# Work instructions:
Exact output of all the records is required.

# Extracted records:
────────────────────
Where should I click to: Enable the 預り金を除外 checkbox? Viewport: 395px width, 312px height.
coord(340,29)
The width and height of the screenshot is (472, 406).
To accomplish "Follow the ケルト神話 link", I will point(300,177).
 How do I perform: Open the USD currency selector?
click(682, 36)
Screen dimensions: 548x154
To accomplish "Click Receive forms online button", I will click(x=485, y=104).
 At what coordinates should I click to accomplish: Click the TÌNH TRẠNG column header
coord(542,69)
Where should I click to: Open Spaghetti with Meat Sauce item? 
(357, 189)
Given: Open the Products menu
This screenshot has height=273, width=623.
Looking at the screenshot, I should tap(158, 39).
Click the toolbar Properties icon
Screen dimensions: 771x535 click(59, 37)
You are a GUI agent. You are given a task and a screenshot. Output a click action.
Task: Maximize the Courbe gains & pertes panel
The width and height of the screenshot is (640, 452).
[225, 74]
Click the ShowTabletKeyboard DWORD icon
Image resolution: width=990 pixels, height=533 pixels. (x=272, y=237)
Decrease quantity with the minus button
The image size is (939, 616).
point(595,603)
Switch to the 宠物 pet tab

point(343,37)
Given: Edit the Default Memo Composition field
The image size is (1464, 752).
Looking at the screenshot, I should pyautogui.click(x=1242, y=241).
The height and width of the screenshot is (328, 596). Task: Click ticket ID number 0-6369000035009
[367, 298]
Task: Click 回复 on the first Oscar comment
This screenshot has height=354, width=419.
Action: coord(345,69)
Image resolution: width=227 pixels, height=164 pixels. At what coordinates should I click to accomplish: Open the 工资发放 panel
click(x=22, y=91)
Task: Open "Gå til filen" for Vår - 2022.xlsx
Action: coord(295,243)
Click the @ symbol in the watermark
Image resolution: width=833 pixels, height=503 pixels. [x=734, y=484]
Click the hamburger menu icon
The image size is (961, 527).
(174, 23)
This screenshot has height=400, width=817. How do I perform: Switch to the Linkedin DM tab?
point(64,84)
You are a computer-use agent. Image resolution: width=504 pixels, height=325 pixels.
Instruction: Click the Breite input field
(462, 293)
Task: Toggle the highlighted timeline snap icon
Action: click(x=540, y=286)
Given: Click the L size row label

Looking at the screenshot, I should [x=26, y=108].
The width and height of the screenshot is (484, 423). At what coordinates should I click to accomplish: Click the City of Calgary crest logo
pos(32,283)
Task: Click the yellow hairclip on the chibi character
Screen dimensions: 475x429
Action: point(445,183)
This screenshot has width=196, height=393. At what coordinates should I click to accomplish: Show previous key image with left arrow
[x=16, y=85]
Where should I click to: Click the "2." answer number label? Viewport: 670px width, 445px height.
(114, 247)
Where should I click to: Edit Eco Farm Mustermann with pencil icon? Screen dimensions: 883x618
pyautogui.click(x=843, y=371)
────────────────────
# Task answer:
Where should I click to: Enable the 預り金を除外 checkbox? Viewport: 395px width, 312px height.
coord(340,29)
The width and height of the screenshot is (472, 406).
To accomplish "Follow the ケルト神話 link", I will point(300,177).
 How do I perform: Open the USD currency selector?
click(682, 36)
Screen dimensions: 548x154
To accomplish "Click Receive forms online button", I will click(x=485, y=104).
 At what coordinates should I click to accomplish: Click the TÌNH TRẠNG column header
coord(542,69)
Where should I click to: Open Spaghetti with Meat Sauce item? 
(357, 189)
Given: Open the Products menu
This screenshot has height=273, width=623.
Looking at the screenshot, I should tap(158, 39).
Click the toolbar Properties icon
Screen dimensions: 771x535 click(59, 37)
You are a GUI agent. You are given a task and a screenshot. Output a click action.
Task: Maximize the Courbe gains & pertes panel
The width and height of the screenshot is (640, 452).
[225, 74]
Click the ShowTabletKeyboard DWORD icon
Image resolution: width=990 pixels, height=533 pixels. (x=272, y=237)
Decrease quantity with the minus button
The image size is (939, 616).
point(595,603)
Switch to the 宠物 pet tab

point(343,37)
Given: Edit the Default Memo Composition field
The image size is (1464, 752).
Looking at the screenshot, I should pyautogui.click(x=1242, y=241).
The height and width of the screenshot is (328, 596). Task: Click ticket ID number 0-6369000035009
[367, 298]
Task: Click 回复 on the first Oscar comment
This screenshot has height=354, width=419.
Action: coord(345,69)
Image resolution: width=227 pixels, height=164 pixels. At what coordinates should I click to accomplish: Open the 工资发放 panel
click(x=22, y=91)
Task: Open "Gå til filen" for Vår - 2022.xlsx
Action: coord(295,243)
Click the @ symbol in the watermark
Image resolution: width=833 pixels, height=503 pixels. [x=734, y=484]
Click the hamburger menu icon
The image size is (961, 527).
(174, 23)
This screenshot has height=400, width=817. How do I perform: Switch to the Linkedin DM tab?
point(64,84)
You are a computer-use agent. Image resolution: width=504 pixels, height=325 pixels.
Instruction: Click the Breite input field
(462, 293)
Task: Toggle the highlighted timeline snap icon
Action: click(x=540, y=286)
Given: Click the L size row label

Looking at the screenshot, I should [x=26, y=108].
The width and height of the screenshot is (484, 423). At what coordinates should I click to accomplish: Click the City of Calgary crest logo
pos(32,283)
Task: Click the yellow hairclip on the chibi character
Screen dimensions: 475x429
Action: point(445,183)
This screenshot has width=196, height=393. At what coordinates should I click to accomplish: Show previous key image with left arrow
[x=16, y=85]
Where should I click to: Click the "2." answer number label? Viewport: 670px width, 445px height.
(114, 247)
Where should I click to: Edit Eco Farm Mustermann with pencil icon? Screen dimensions: 883x618
pyautogui.click(x=843, y=371)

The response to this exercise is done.